General Electric has decided it will no longer help America buy guns. Not that America needs much help.
The company's banking arm, GE Capital, had been partnering with firearms dealers since 2006. The agreement allows gun stores to offer customers financing through GE Capital for new firearms sales. According to the Wall Street Journal, the company stopped establishing new partnerships with stores in 2008, but continued offering financing under existing agreements. Early this year, gun stores began receiving letters indicating that those agreements were also being terminated.
GE is clear on its rationale:
"Industry changes, new legislation and tragic events" led GE Capital to reexamine its policies on financing firearms, spokesman Russell Wilkerson said.

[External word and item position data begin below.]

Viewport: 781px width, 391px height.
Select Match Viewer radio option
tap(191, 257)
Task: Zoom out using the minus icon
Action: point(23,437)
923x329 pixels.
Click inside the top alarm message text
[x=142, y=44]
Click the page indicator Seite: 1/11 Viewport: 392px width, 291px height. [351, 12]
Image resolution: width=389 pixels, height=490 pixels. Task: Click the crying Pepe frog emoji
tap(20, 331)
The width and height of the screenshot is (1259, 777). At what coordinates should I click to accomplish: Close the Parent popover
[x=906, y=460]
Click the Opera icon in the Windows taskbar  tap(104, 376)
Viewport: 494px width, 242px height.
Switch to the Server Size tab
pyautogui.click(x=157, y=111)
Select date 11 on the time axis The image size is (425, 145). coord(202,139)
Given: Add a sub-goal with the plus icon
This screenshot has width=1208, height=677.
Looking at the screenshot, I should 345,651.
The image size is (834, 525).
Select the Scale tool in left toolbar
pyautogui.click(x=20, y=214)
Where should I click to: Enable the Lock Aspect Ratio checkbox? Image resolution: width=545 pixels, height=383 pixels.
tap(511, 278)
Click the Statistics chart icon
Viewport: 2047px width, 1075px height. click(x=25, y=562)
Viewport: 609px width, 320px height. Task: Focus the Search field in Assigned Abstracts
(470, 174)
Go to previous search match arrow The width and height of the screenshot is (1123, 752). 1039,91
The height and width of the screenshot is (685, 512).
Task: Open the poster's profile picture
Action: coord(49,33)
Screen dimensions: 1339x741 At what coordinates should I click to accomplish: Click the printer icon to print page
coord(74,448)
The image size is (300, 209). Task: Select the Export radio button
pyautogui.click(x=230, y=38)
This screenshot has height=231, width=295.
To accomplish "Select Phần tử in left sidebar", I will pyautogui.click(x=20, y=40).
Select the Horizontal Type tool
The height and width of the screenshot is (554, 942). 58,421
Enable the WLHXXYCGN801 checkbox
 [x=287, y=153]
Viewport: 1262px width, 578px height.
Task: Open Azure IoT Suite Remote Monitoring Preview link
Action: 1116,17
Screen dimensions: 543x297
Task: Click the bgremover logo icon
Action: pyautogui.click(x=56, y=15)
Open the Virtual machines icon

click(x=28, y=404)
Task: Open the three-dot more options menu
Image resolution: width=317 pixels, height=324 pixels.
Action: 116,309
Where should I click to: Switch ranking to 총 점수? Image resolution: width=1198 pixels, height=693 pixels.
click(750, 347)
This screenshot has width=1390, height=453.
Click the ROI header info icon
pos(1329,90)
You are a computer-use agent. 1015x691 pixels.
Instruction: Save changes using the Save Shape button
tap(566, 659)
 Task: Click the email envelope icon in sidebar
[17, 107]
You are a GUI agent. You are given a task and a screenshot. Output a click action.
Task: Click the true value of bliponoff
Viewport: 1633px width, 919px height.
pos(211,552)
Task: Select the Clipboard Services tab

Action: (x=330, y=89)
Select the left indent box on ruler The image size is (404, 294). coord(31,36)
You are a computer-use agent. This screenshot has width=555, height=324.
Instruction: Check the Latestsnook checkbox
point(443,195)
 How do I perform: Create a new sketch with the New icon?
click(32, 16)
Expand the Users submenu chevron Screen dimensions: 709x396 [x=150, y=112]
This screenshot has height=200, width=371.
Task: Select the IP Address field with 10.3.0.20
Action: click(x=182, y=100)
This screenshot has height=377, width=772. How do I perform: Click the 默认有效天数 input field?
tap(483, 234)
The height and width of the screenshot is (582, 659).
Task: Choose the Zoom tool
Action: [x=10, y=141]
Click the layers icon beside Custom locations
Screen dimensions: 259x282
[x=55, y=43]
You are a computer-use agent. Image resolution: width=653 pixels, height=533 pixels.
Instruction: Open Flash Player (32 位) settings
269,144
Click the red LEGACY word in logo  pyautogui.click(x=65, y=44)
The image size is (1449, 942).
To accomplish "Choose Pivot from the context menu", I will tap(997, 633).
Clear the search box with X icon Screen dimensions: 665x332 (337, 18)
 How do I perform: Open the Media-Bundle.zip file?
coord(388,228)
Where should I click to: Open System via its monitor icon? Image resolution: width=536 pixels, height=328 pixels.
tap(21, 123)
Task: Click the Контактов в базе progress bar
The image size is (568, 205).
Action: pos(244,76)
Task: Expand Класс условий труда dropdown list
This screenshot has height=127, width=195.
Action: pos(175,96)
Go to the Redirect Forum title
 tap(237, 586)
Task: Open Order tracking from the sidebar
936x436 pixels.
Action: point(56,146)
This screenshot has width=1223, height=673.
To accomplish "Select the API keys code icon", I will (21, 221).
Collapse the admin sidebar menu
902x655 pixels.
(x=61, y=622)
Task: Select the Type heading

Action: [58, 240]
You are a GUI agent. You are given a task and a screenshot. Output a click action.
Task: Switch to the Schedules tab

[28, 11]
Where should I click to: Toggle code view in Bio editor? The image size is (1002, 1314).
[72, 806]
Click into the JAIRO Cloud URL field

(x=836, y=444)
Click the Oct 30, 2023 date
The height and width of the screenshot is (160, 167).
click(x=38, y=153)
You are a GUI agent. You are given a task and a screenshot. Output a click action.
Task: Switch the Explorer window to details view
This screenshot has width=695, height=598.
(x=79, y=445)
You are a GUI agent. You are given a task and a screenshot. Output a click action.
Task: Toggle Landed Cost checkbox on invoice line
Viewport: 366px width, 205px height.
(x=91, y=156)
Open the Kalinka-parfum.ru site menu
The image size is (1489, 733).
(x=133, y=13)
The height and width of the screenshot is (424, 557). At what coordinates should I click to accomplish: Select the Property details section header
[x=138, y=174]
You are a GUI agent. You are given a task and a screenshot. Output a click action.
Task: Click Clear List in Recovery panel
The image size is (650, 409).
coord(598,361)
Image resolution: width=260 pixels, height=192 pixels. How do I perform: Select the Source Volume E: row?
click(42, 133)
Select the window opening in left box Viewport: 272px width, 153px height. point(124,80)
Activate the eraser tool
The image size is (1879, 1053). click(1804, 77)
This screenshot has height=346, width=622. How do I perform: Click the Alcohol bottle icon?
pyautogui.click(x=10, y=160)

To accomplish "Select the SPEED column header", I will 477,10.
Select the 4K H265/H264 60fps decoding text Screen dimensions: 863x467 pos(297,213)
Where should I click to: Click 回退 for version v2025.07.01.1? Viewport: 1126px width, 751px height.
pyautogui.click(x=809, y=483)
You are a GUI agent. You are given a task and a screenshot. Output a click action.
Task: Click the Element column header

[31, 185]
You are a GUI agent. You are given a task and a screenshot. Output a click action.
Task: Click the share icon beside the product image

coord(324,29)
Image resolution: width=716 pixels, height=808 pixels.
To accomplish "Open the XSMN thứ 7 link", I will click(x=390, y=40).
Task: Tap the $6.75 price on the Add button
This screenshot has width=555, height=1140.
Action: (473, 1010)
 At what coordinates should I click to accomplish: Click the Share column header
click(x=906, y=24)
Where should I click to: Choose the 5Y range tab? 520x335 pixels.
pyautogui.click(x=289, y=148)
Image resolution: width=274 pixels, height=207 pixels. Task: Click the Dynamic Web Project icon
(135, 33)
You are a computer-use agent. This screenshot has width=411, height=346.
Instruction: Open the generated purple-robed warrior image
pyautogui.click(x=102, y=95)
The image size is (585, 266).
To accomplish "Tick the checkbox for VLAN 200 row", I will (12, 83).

GE has close ties to what happened in Newtown. The company is based in Fairfield, Connecticut, about 25 miles from where the Sandy Hook shootings took place. And there's another, weirder link: Peter Lanza, the father of the shooter, works for the company.
As the Journal notes, GE's retreat from helping people guns is unlikely to stem the flood of new firearms.
The company's exit has little overall impact in a U.S. gun market, where sales last year totaled $11.7 billion, according to IBIS World. While a typical handgun can cost more than $300, financing remains a marginal activity.
Through March of this year, the FBI has conducted 6.9 million background checks. More than ten percent of those were conducted in Kentucky — but that's because the state runs monthly checks on concealed weapons permit-holders.